*** Block opens ***

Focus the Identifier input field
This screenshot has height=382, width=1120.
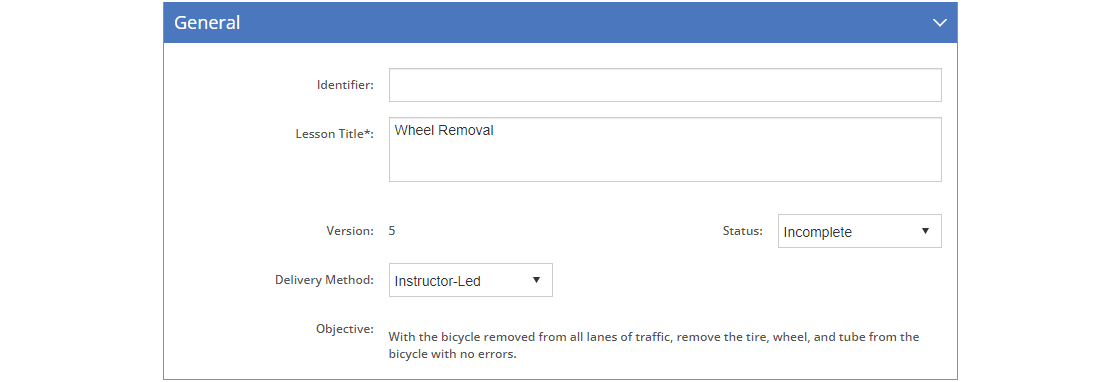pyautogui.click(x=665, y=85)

*** Block closes ***
*** Block opens ***

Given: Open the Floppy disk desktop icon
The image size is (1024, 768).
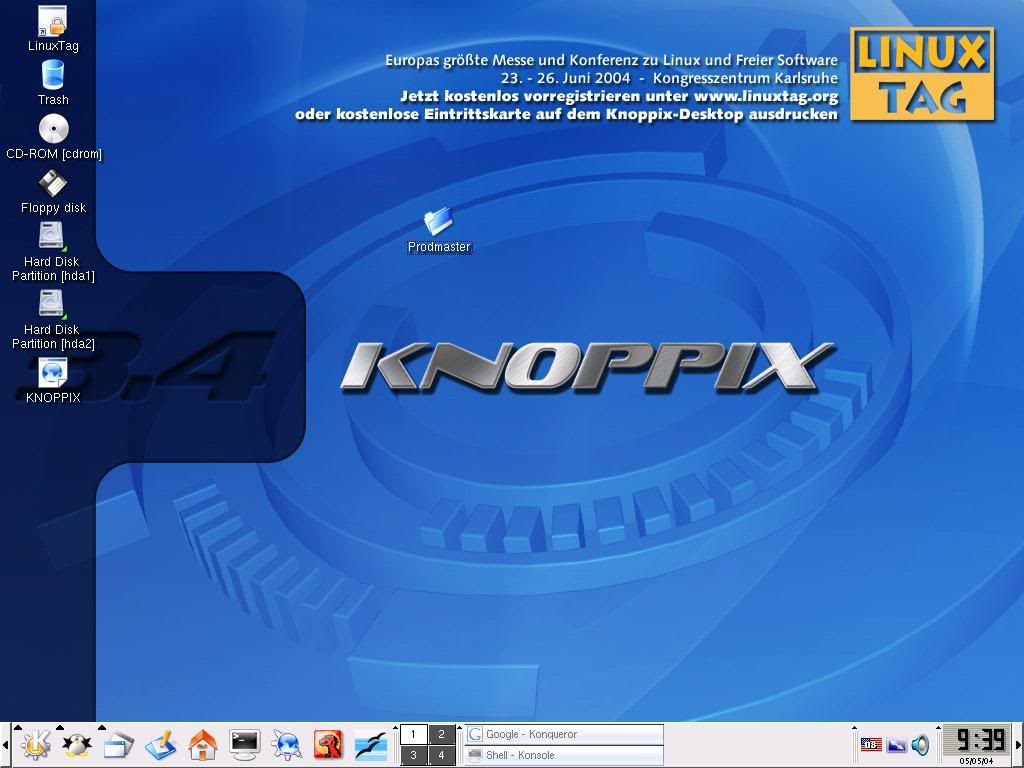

*** Block closes ***
*** Block opens ***

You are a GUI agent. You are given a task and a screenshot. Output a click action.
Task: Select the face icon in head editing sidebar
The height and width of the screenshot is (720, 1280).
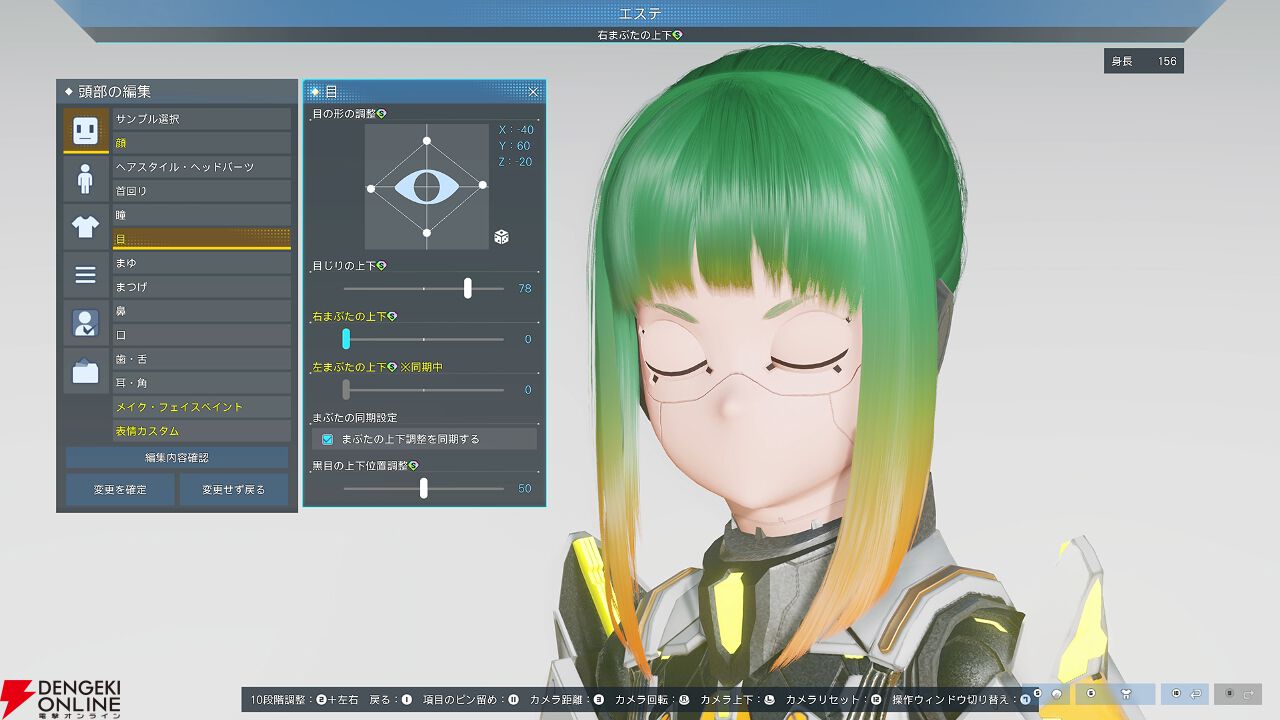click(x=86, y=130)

*** Block closes ***

__ABOUT THIS EXERCISE__. In the listing above, find each line with the word "icon" and return it.

__EXPECTED ANSWER__.
Given: Open the Floppy disk desktop icon
Task: Select the face icon in head editing sidebar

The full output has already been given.